One of these options should always be chosen during a long run. The difference between them is that EqForceOn will attempt to maintain a perfectly equilateral polygon during the entire run by adding a penalty function which makes non-equilateral edges undesirable. This can interfere with the stepper, and slows down convergence of the run. On the other hand, EqOn monitors the run and essentially rediscretizes the polygon and restarts from the new configuration whenever the longest edge is more than 3 times the length of the shortest edge. This does not look good in a movie, but is more effective during minimization.

–SnapshotInterval=<n> save a complete snapshot of computation every n steps

This is basically a debugging option. In myfile.rr/snapshots, ridgerunner will store everything about your run every n steps. This can be very useful for debugging, but can also take up a lot of disk space. Setting SnapshotInterval to 100000 or so will essentially turn off snapshots.

–Symmetry=Z/pZ,D2 rotation/reflection symmetry group (around z-axis) to enforce on curve

Ridgerunner will enforce a rotational symmetry (around the z axis) or a reflection symmetry (over the x-y plane) on curves during a run. The curves must be carefully generated so that as polygons, vertex-by-vertex they have the desired symmetry in the input configuration. Ridgerunner will then maintain this symmetry during the run.

–Display=ropelength/strutcount/thickness name of logfile to display on screen during run

In the directory myfile.rr/logfiles, ridgerunner will store logs of various quantities that might be of interest during a run.
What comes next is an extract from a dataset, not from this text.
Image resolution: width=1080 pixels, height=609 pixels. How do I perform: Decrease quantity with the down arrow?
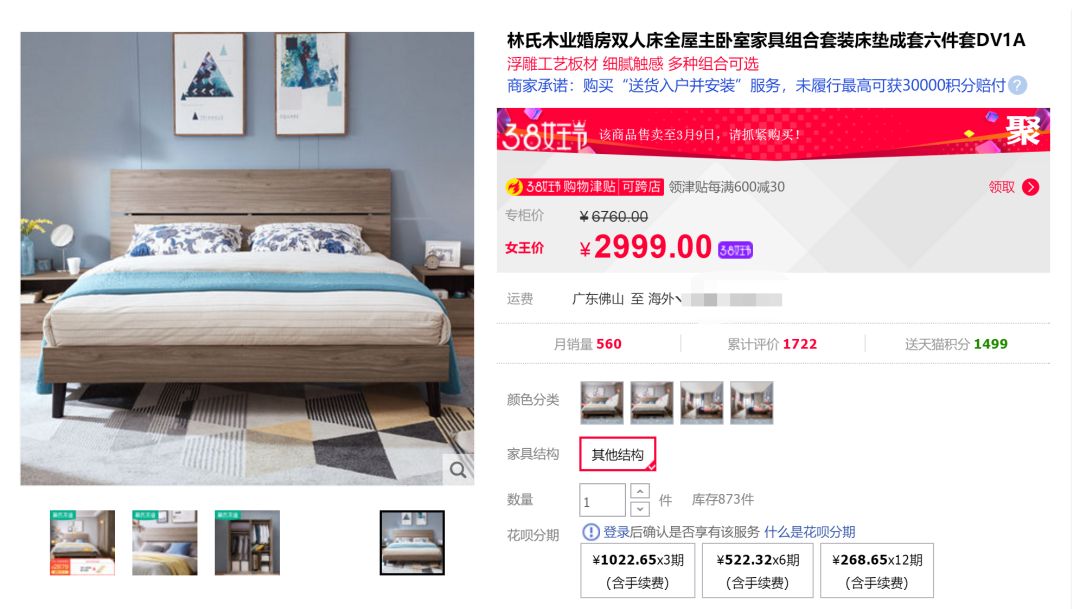click(x=639, y=508)
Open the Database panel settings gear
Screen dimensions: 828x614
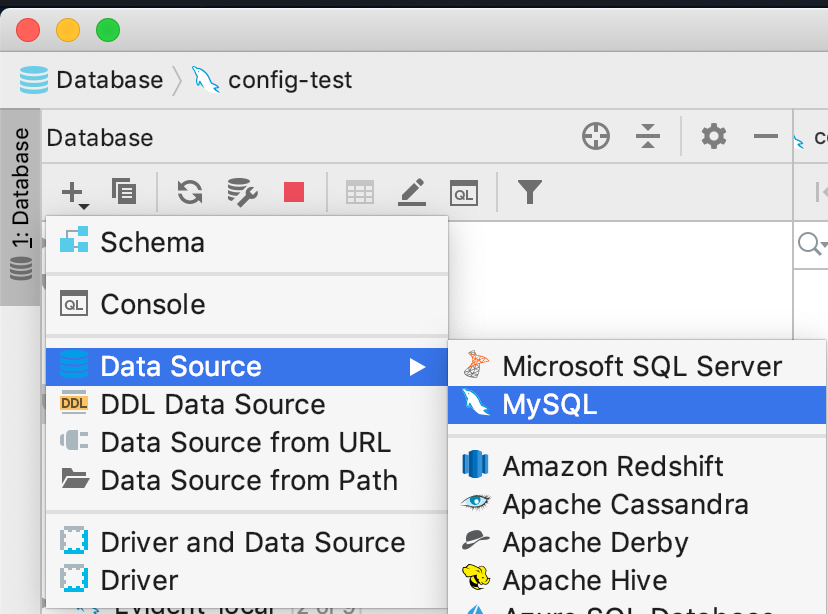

Everything from the variance of edgelength (edgelengthvariance) to the memory used by ridgerunner (memused) is logged. You can display these logs as the program runs by adding –Display=<logfilename> to the command line. The most commonly used of these options is –Display=residual, since the residual is usually a stopping criterion.

Development Roadmap

Ridgerunner is a mature piece of software which is essentially complete. Sylwek Przybyl has (private) software which operates at much higher resolutions than ridgerunner, and is the preferred path forward for very detailed images of specific tight knots and links. For most scientific purposes, the ridgerunner tightenings should be sufficient. Developing ridgerunner is currently focused on making the tool more easily available to new users by integrating it into package managers (brew), and other pieces of software (knotplot) and, of course, bugfixes. If you’re interested in building interfaces (to Sage or Mathematica), virtual machines and appliances, or a web interface, we’re very open to collaboration!